En 1620, les passagers du Mayflower, des puritains chassés par l'Eglise anglicane, débarquent en Amérique, et font un pacte, un convenant, établi en présence de Dieu, afin de s'assurer que la loi divine gouvernera le pouvoir civil comme le pouvoir religieux dans la colonie qu'ils s'apprêtent à fonder dans le Nouveau Monde. A ces « Pères pèlerins » (Pilgrim Fathers) s'ajoutent d'autres communautés religieuses, qui s'installent au fil du temps, certaines pour fuir la persécution européenne, d'autres car elles ont trouvé en Amérique l'équivalent de la Terre Promise évoquée dans l'Ancien Testament.
Sur ces bases religieuses se sont érigés ce qui deviendra par la suite les Etats-Unis, et quatre siècles plus tard, l'héritage des premiers colons n'a pas disparu au sein de la société américaine. Le XXème siècle reste fortement marqué par une religiosité prégnante, et notamment par un protestantisme protéiforme qui, divisé entre de multiples dénominations, est resté largement présent parmi les élites blanches du pays, au point que cette religion a largement influencé la société américaine et sa culture. Ainsi, la religion, plurielle aux Etats-Unis car constituée tout aussi bien par les branches du protestantisme que par le catholicisme, le judaïsme ou d'autres religions minoritaires, est fortement liée à la société, l'ayant souvent modelé selon ses dogmes. Cependant, la société américaine du XXème siècle devient résolument moderniste, et ses liens avec les religions tendent à devenir plus conflictuels, d'autant plus que l'Etat, officiellement laïque, réduit la marge de manœuvre que les religions avaient coutume d'avoir aux Etats-Unis. Toutefois, l'histoire des Etats-Unis est tellement liée à la religion que, même inconsciemment, la société américaine rechigne à se défaire de cette influence, et de là naît un paradoxe qui agite toute la période, de l'entrée des Etats-Unis dans la Première Guerre Mondiale et des Années Folles, jusqu'au nouveau moralisme reaganien, de 1980 à 1988.
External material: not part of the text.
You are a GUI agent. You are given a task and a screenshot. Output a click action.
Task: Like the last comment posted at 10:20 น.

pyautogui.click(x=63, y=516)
Ainsi, quel rôle les religions ont-elles encore à jouer dans la société américaine du XXème siècle ? En quoi la domination du protestantisme s'est-elle vue contestée durant cette période ? Si l'héritage religieux et particulièrement protestant est encore fort au sein de la société américaine du XXème siècle, les fondements de la société américaine se voient remis en cause sur le plan du sacré durant cette période, mais le mouvement reste cependant insuffisant pour éteindre l'influence religieuse encore prégnante sur la société.
[...] Le sociologue montre le lien entre l'idéologie protestante de la Réforme et la naissance du capitalisme qui lui fait suite. En effet, par le concept de la prédestination, le protestantisme affirme que chaque homme, à sa naissance, est déjà prédestiné à être sauvé ou damné lors du Jugement Dernier, une vie de sainteté ne pouvant rien changer à ce fatalisme eschatologique. Toutefois, les signes de la grâce divine peuvent être trouvés dans la vie ici-bas à travers le travail : si la richesse sourit au travailleur, alors celui-ci peut être considéré comme prédestiné à être sauvé. [...]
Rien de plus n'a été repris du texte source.